Pagina:AA.VV. - Commedie del Cinquecento, Vol. II, Laterza, 1912.djvu/199


atto quarto 187


Paulino. Ah! ah! I’ ti vedrò pure un di, come meriti, incoronata di carta, contessa di Borgo Seggiolaio.

Mona Pasqua. Tira via, sciagurato! tira via, sciagurato! che postú arrabbiare!

Paulino. Se tu mi coglievi...

Mona Pasqua. Ti corrò ora, ribaldaccio!

Paulino. O port’e’ fiaschi da te, scanfarda!

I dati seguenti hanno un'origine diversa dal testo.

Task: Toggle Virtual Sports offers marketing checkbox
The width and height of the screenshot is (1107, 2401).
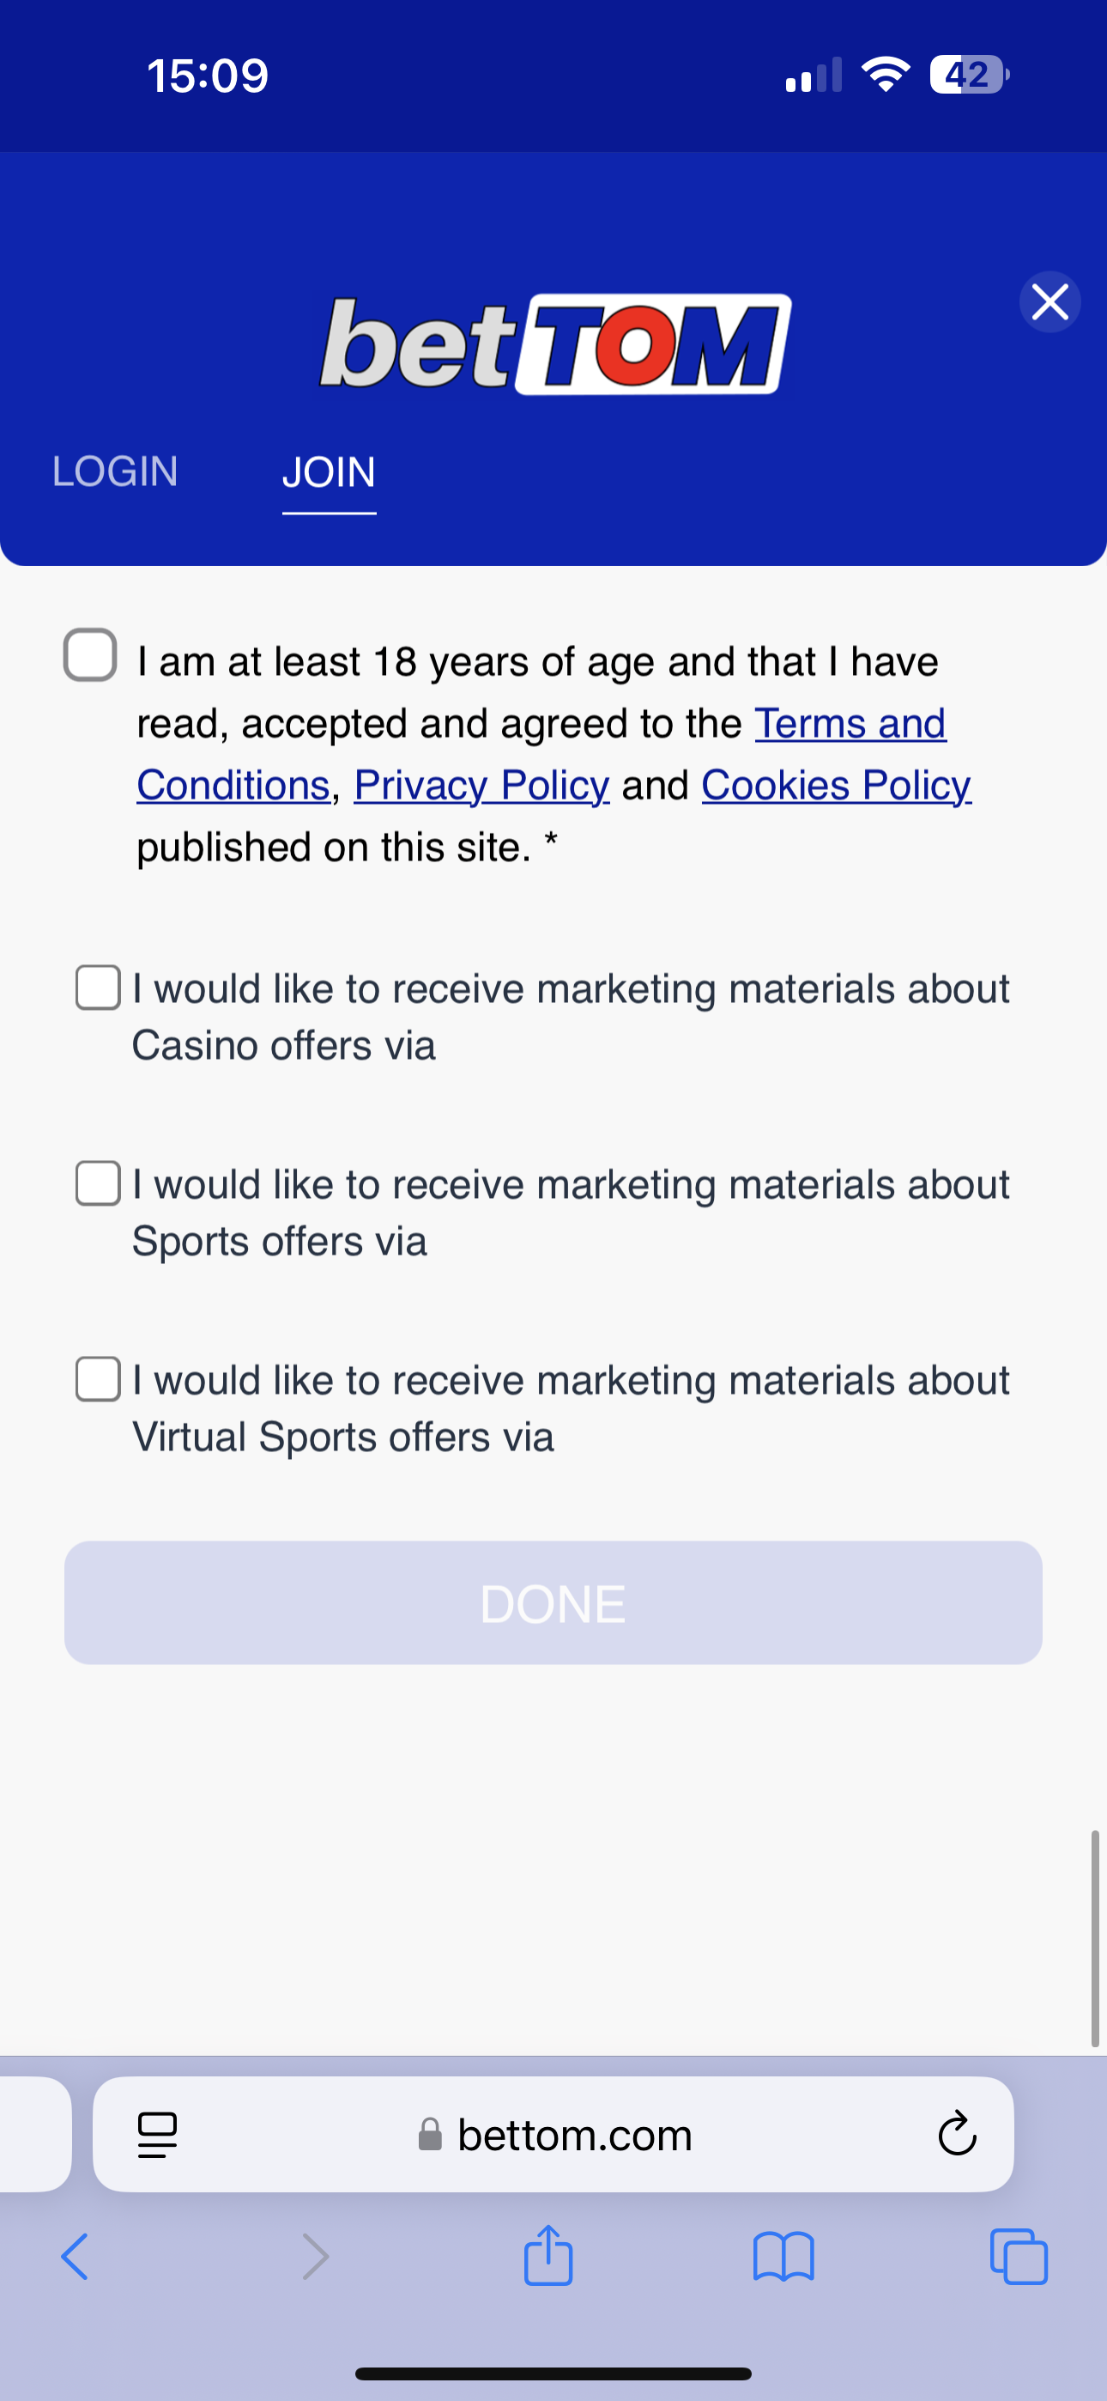Action: pos(98,1379)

Mona Pasqua. S’i’ veggo Erminio...

Paulino. Guarda un po’ qui.

Mona Pasqua. Aspetta pure.

Paulino. I’ mi servirò, intanto, di queste pianelle.

Mona Pasqua. Rendile qua.

Paulino. F corro.

Mona Pasqua. A questo non arò io pazienza. Ei se ne è ito con esse. Se non ch’io ho fretta... Ma, per adesso, andrò senza pianelle. Va’ fidati poi tu di fanciulli! Ei ridicono ogni cosa. Io m’era messa bene, ti so dir io! E pur bisogna, qualche volta, trastullarsi. Ma lasciami andare a portar queste cose, che io son badata pur troppo, innanzi che questi che vengono di qua, che mi paion smarriti e che abbin bisogno di chi mostri loro la strada, mi domandin di qualcosa.

SCENA VI

Messer Alfonso e ’l Briga.

Messer Alfonso. Io potevo far senza mandarti innanzi, da poi che tu hai bisogno di guida. Come si chiama la strada dove gli sta?

Briga. Non lo so.

Messer Alfonso. È ella casa grande o piccola, la sua?

Briga. Io non la posi mente.

Messer Alfonso. E lui com’ha nome?

Briga. Non me ne ricordo.

Messer Alfonso. Tu se’ benissimo informato, adunque.